(Saved entries)
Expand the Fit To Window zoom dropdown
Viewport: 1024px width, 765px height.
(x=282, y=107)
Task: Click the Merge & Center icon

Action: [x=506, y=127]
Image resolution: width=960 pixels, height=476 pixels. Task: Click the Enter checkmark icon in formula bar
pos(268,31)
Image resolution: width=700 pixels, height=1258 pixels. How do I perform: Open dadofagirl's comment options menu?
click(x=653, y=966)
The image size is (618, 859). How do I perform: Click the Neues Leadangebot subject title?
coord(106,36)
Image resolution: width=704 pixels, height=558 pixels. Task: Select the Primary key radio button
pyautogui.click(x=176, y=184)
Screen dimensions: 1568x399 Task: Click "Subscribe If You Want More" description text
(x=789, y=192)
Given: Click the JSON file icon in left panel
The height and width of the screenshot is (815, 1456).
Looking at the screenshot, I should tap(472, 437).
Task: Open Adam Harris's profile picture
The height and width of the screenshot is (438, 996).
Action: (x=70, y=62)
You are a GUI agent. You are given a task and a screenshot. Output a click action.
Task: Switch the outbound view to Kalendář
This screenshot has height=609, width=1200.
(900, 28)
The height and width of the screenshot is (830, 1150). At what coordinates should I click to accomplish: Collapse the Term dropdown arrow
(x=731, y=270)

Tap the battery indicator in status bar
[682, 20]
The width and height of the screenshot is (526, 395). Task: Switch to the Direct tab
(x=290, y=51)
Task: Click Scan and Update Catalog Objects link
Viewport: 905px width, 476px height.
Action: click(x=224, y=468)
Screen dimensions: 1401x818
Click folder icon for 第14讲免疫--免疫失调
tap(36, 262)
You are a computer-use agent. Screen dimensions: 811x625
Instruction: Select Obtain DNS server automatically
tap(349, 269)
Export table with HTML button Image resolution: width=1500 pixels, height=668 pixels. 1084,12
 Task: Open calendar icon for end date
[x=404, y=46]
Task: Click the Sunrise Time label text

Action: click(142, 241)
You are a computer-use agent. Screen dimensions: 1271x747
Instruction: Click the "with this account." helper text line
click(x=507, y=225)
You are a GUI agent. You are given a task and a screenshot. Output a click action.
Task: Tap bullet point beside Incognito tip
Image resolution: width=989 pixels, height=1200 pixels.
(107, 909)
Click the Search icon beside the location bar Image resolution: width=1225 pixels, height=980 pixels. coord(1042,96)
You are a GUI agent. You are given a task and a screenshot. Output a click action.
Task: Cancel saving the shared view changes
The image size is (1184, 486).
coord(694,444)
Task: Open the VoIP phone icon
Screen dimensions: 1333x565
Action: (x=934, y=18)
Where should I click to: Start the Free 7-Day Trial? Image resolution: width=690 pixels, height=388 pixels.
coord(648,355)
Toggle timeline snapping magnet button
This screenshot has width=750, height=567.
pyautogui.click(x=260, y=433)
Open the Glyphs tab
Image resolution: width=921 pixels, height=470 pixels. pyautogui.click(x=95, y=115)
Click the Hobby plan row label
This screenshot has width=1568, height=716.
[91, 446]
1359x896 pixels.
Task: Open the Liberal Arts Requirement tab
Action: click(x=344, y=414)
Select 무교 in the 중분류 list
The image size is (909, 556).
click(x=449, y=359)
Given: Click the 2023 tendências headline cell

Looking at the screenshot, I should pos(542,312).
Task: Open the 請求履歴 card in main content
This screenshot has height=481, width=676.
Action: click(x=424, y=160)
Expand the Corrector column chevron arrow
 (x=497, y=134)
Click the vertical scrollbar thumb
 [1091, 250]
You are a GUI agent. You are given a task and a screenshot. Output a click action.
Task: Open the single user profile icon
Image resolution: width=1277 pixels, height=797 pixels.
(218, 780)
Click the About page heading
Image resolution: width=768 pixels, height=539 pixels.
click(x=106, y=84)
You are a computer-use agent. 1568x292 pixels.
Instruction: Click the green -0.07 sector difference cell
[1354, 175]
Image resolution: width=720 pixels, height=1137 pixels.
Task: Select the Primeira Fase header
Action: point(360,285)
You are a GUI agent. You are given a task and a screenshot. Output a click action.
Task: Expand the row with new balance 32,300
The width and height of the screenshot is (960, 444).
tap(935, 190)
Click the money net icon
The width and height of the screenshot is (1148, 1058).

> Required work: I would like you to return every entry exactly, with nothing changed.

> Solved problem:
Expand the Fit To Window zoom dropdown
Viewport: 1024px width, 765px height.
(x=282, y=107)
Task: Click the Merge & Center icon

Action: [x=506, y=127]
Image resolution: width=960 pixels, height=476 pixels. Task: Click the Enter checkmark icon in formula bar
pos(268,31)
Image resolution: width=700 pixels, height=1258 pixels. How do I perform: Open dadofagirl's comment options menu?
click(x=653, y=966)
The image size is (618, 859). How do I perform: Click the Neues Leadangebot subject title?
coord(106,36)
Image resolution: width=704 pixels, height=558 pixels. Task: Select the Primary key radio button
pyautogui.click(x=176, y=184)
Screen dimensions: 1568x399 Task: Click "Subscribe If You Want More" description text
(x=789, y=192)
Given: Click the JSON file icon in left panel
The height and width of the screenshot is (815, 1456).
Looking at the screenshot, I should tap(472, 437).
Task: Open Adam Harris's profile picture
The height and width of the screenshot is (438, 996).
Action: (x=70, y=62)
You are a GUI agent. You are given a task and a screenshot. Output a click action.
Task: Switch the outbound view to Kalendář
This screenshot has height=609, width=1200.
(900, 28)
The height and width of the screenshot is (830, 1150). At what coordinates should I click to accomplish: Collapse the Term dropdown arrow
(x=731, y=270)

Tap the battery indicator in status bar
[682, 20]
The width and height of the screenshot is (526, 395). Task: Switch to the Direct tab
(x=290, y=51)
Task: Click Scan and Update Catalog Objects link
Viewport: 905px width, 476px height.
Action: click(x=224, y=468)
Screen dimensions: 1401x818
Click folder icon for 第14讲免疫--免疫失调
tap(36, 262)
You are a computer-use agent. Screen dimensions: 811x625
Instruction: Select Obtain DNS server automatically
tap(349, 269)
Export table with HTML button Image resolution: width=1500 pixels, height=668 pixels. 1084,12
 Task: Open calendar icon for end date
[x=404, y=46]
Task: Click the Sunrise Time label text

Action: click(142, 241)
You are a computer-use agent. Screen dimensions: 1271x747
Instruction: Click the "with this account." helper text line
click(x=507, y=225)
You are a GUI agent. You are given a task and a screenshot. Output a click action.
Task: Tap bullet point beside Incognito tip
Image resolution: width=989 pixels, height=1200 pixels.
(107, 909)
Click the Search icon beside the location bar Image resolution: width=1225 pixels, height=980 pixels. coord(1042,96)
You are a GUI agent. You are given a task and a screenshot. Output a click action.
Task: Cancel saving the shared view changes
The image size is (1184, 486).
coord(694,444)
Task: Open the VoIP phone icon
Screen dimensions: 1333x565
Action: (x=934, y=18)
Where should I click to: Start the Free 7-Day Trial? Image resolution: width=690 pixels, height=388 pixels.
coord(648,355)
Toggle timeline snapping magnet button
This screenshot has width=750, height=567.
pyautogui.click(x=260, y=433)
Open the Glyphs tab
Image resolution: width=921 pixels, height=470 pixels. pyautogui.click(x=95, y=115)
Click the Hobby plan row label
This screenshot has width=1568, height=716.
[91, 446]
1359x896 pixels.
Task: Open the Liberal Arts Requirement tab
Action: click(x=344, y=414)
Select 무교 in the 중분류 list
The image size is (909, 556).
click(x=449, y=359)
Given: Click the 2023 tendências headline cell

Looking at the screenshot, I should pos(542,312).
Task: Open the 請求履歴 card in main content
This screenshot has height=481, width=676.
Action: click(x=424, y=160)
Expand the Corrector column chevron arrow
 (x=497, y=134)
Click the vertical scrollbar thumb
 [1091, 250]
You are a GUI agent. You are given a task and a screenshot. Output a click action.
Task: Open the single user profile icon
Image resolution: width=1277 pixels, height=797 pixels.
(218, 780)
Click the About page heading
Image resolution: width=768 pixels, height=539 pixels.
click(x=106, y=84)
You are a computer-use agent. 1568x292 pixels.
Instruction: Click the green -0.07 sector difference cell
[1354, 175]
Image resolution: width=720 pixels, height=1137 pixels.
Task: Select the Primeira Fase header
Action: point(360,285)
You are a GUI agent. You are given a task and a screenshot. Output a click action.
Task: Expand the row with new balance 32,300
The width and height of the screenshot is (960, 444).
tap(935, 190)
Click the money net icon
The width and height of the screenshot is (1148, 1058).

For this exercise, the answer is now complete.